= Meridian highway =

Proposed road in Russia

The Meridian highway is the final missing part for completion of the trans Eurasia highway. Meridian road would be constructed in Russia ultimately connecting China and Europe for cargo delivery by truck leveraging the fact that the respective road networks in China, Kazakhstan, Belorussia are already constructed. Russian Prime Minister Dmitry Medvedev has approved the construction of a new tolled motorway across Russia designed to significantly shorten cargo routes.

Total length of the Meridian road is 2 000 km while the total distance to deliver cargo by truck, for example, from Shanghai to Hamburg equals to 11 000 km. That is times shorter the delivery via Suez channel by ocean.

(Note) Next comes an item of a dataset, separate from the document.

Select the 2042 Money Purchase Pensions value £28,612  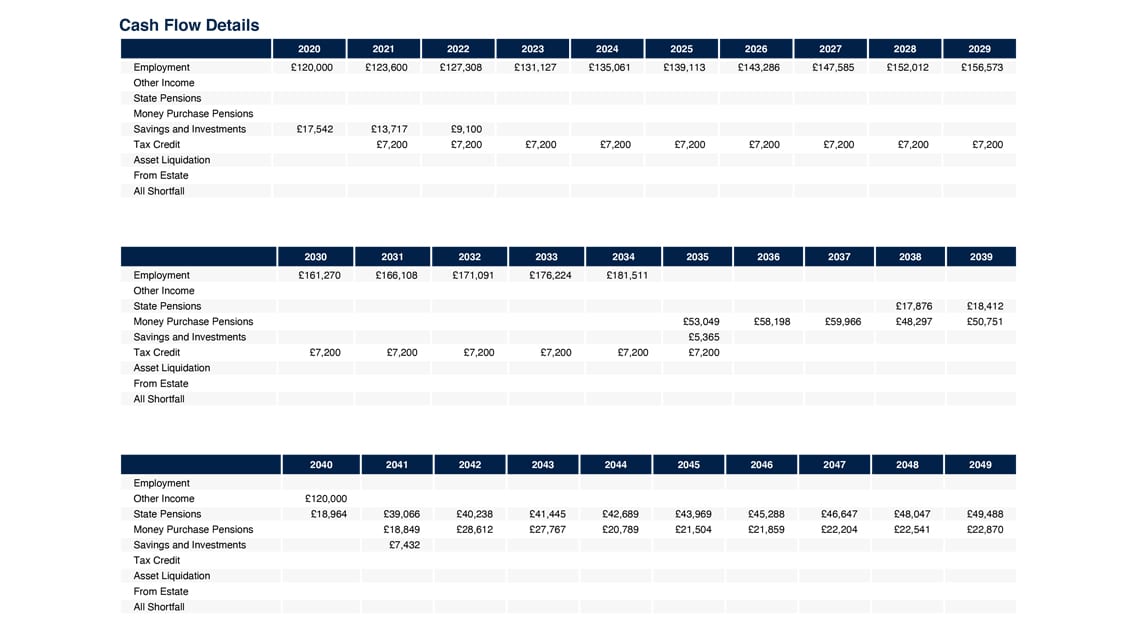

Cargo delivery by truck would be 4 times faster and more reliable rather than delivery by ocean. Delivery time expected to be 11 days by the new highway as opposed to 30–50 days by the sea.

==History of the project==

Idea of the project came to Roman Nesterenko who suggested to implement the project to his partner Alexander Ryazanov known as a former deputy chairman of Gazprom. Russian investment holding LLC Meridian, co-owned by businessmen Alexander Ryazanov and Roman Nesterenko, is implementing the project.

Project was approved by the Prime minister of the Russian Federation in 2019.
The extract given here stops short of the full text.